### SELECTED PASSAGE
+--
Qwen 3.6-35B-A3B KV cache part 2: PPL, KL divergence, asymmetric K/V, 64K row on M5 Max

Reddit r/LocalLLaMA / 4/30/2026

💬 OpinionDeveloper Stack & InfrastructureModels & Research

Key Points

  • The post reports overnight follow-up KV-cache experiments for Qwen 3.6-35B-A3B on an M5 Max, measuring perplexity (PPL), KL divergence vs f16, and top-1 token agreement on wikitext-2 at a 4K context length.
  • Using q8_0 KV shows essentially no quality regression at 4K (PPL change within stderr, very small KL, and 98.6% top-1 agreement), while turbo3 and turbo4 introduce progressively larger quality/consistency losses.
  • Turbo3 causes about a 1% PPL increase and ~5 percentage points lower top-token agreement compared with q8_0, and turbo4 lands in between, consistent with their compression levels.
  • A depth sweep for asymmetric K/V compression (e.g., q8_0 K with turbo4 V, and q8_0 K with turbo3 V) shows the best throughput for -ctk q8_0 -ctv turbo4, achieving q8_0-like prefill throughput at 256K and fitting cases where symmetric q8_0 fails due to OOM.
  • The author notes throughput gains for asymmetric schemes but calls for additional PPL runs on the asymmetric K/V setups to fully validate quality tradeoffs beyond KL/logit comparisons.

Followup to yesterday's post: https://www.reddit.com/r/LocalLLaMA/comments/1sy7srk/. Comments asked for perplexity, KL divergence, asymmetric K/V combos, and a 64K data point. Ran them overnight. Same M5 Max, same Qwen 3.6-35B-A3B Q8, same TheTom TurboQuant fork (feature/turboquant-kv-cache).

Quality (perplexity + KL divergence on wikitext-2)

For u/milpster and u/Karyo_Ten. Context size 4096, since the canonical 512 doesn't fill enough KV cache to surface cache-quantization effects. f16 saves the baseline logits via --kl-divergence-base, then each quant run computes KL against that.

Cache PPL KL vs f16 Top-1 token agreement
f16 5.7438 baseline n/a
q8_0 5.7433 0.0016 98.64%
turbo3 (~4.9x) 5.8092 0.0199 93.93%
turbo4 (~3.8x) 5.7810 0.0131 95.28%

q8_0 KV is essentially free at this depth. The PPL delta is -0.0005, well inside the ±0.036 stderr. KL is 0.0016. The quantized cache picks the same top-1 token as f16 98.6% of the time. The worry from yesterday's comments was "what does this cost in quality." At 4k context, it's noise.

turbo3 costs about 1% PPL increase and 5 percentage points of top-token disagreement, with KL roughly 12x q8_0. turbo4 sits between, in line with its lower compression ratio. Quality cost scales with compression, no surprises.
+--
### DATA SUPPLIED

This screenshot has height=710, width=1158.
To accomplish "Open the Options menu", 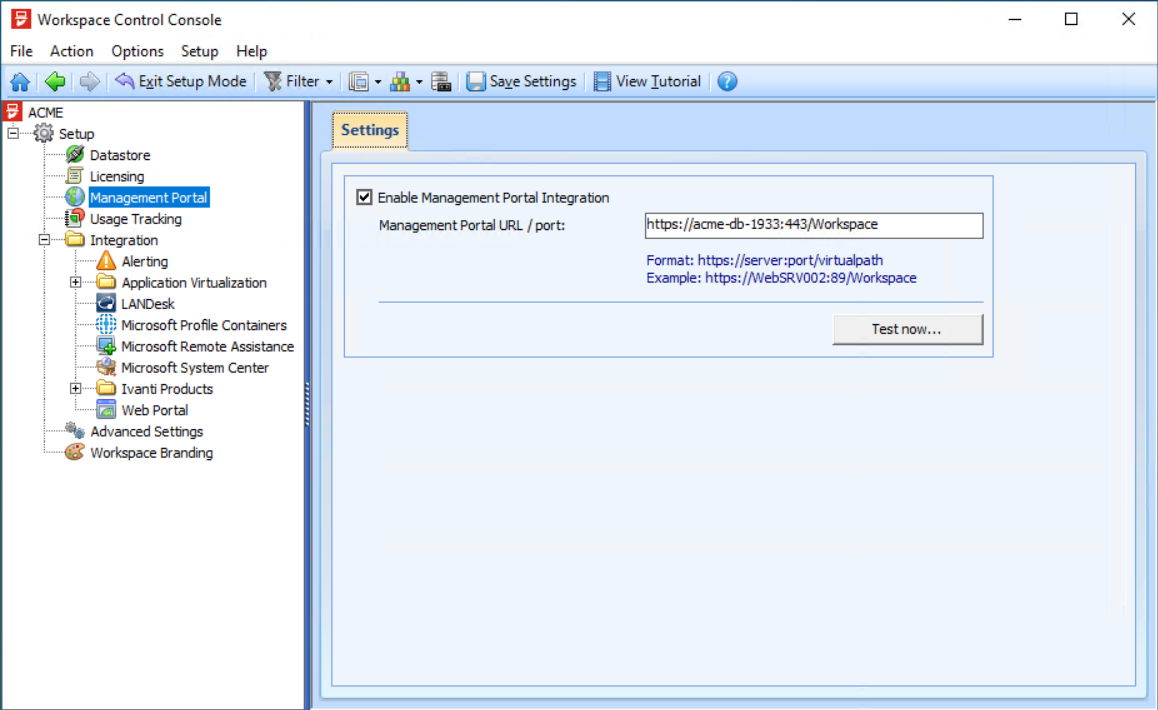I will (137, 51).
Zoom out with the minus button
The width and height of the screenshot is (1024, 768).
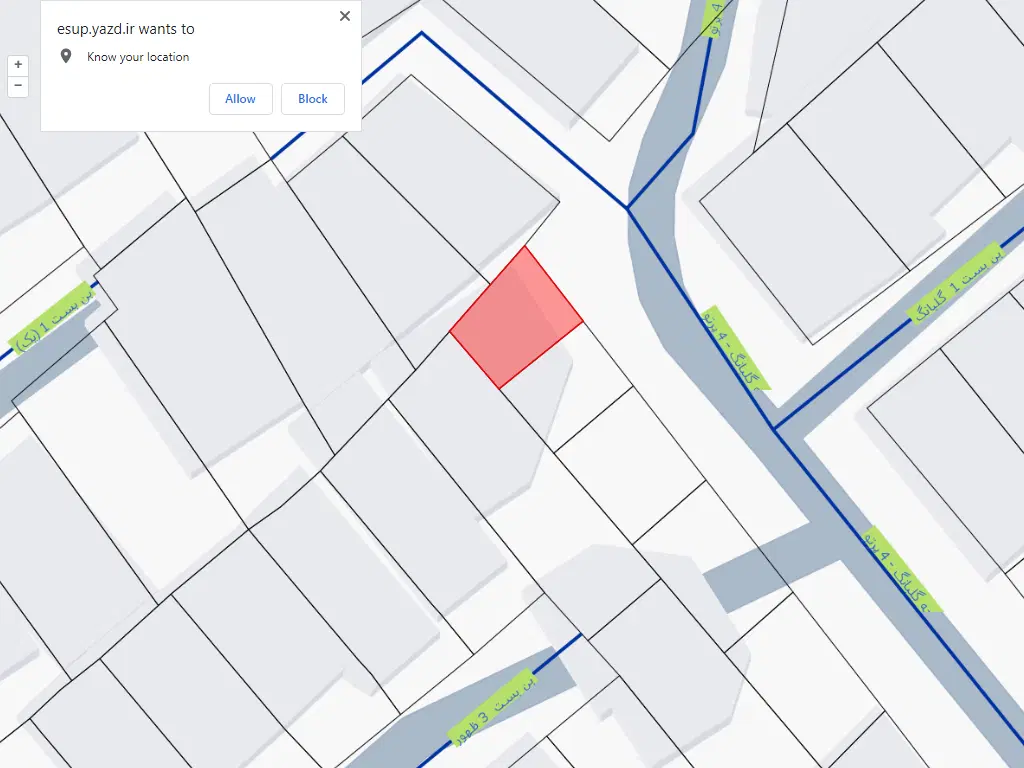tap(18, 86)
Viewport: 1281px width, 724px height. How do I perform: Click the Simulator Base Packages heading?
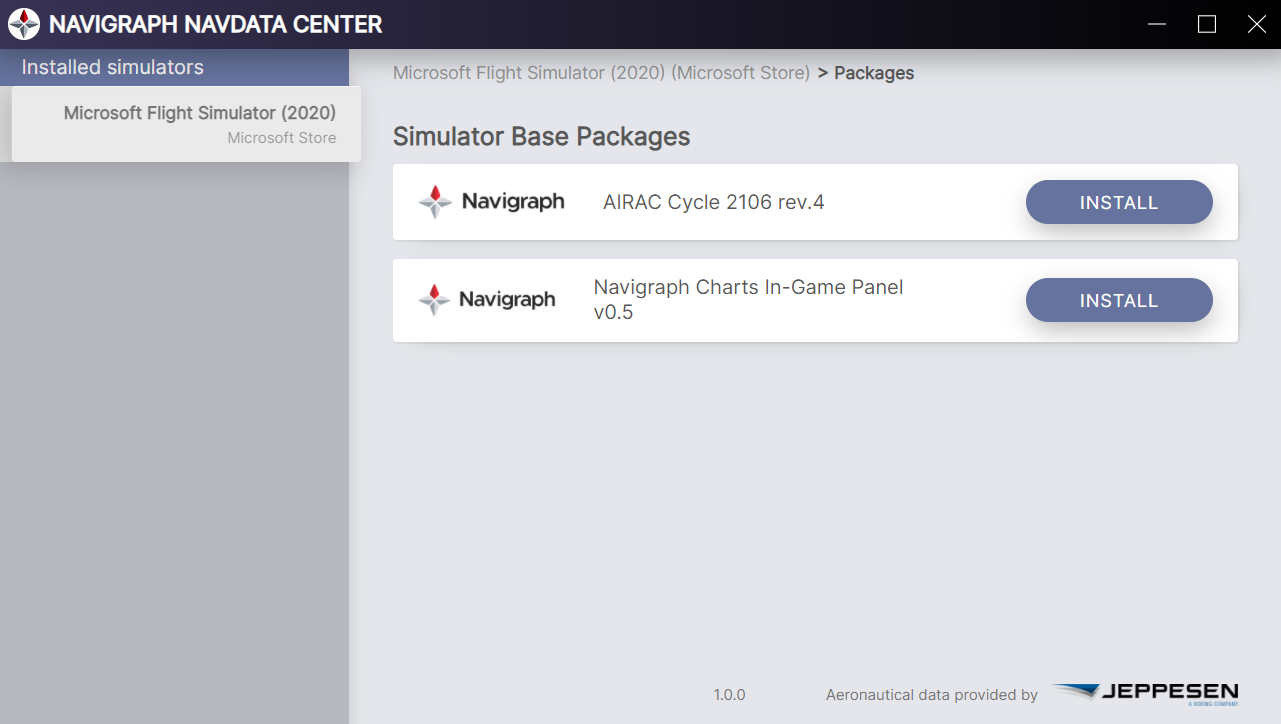(x=541, y=136)
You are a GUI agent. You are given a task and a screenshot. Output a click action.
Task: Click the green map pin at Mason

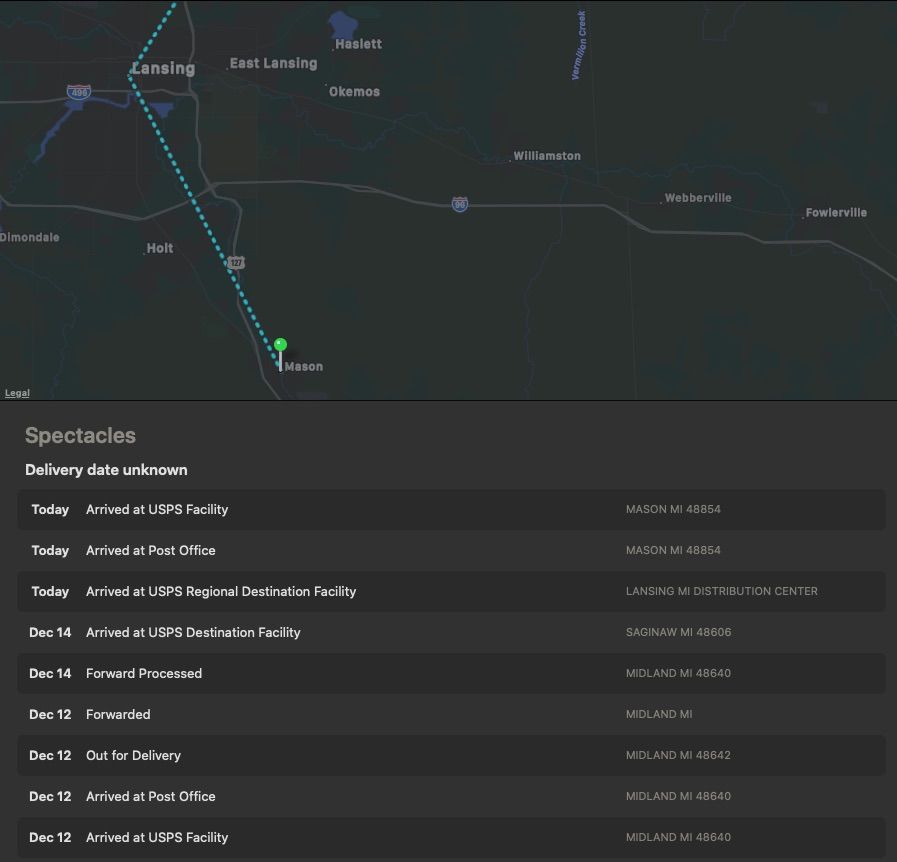280,345
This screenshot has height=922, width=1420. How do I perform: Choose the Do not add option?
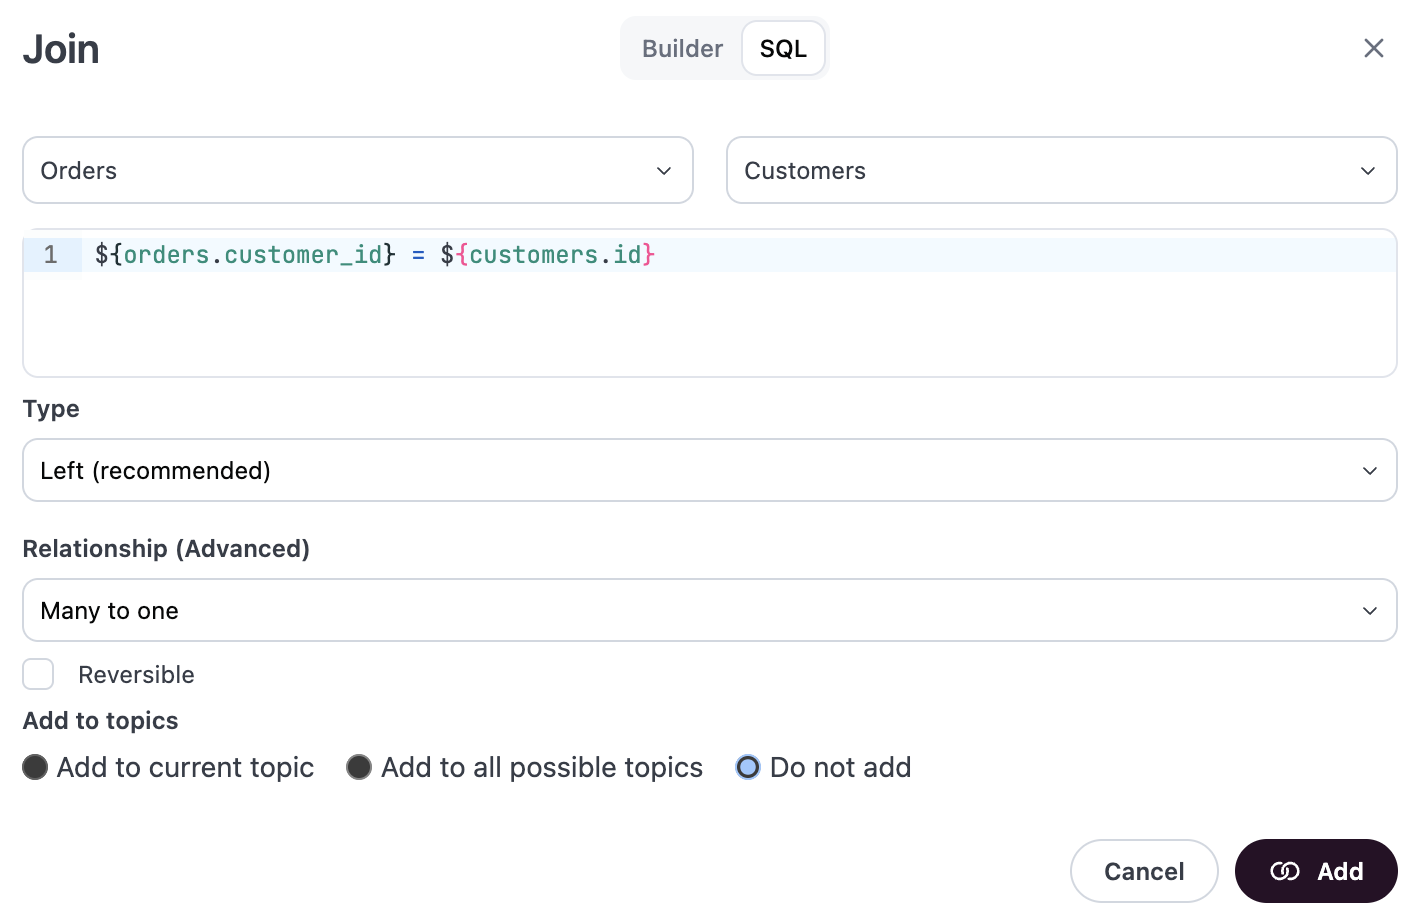748,767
+--
According to the KV cache post, what top-1 token agreement with f16 did the q8_0 cache achieve on wikitext-2? The records come from a separate source and are unrelated to the text.

98.64%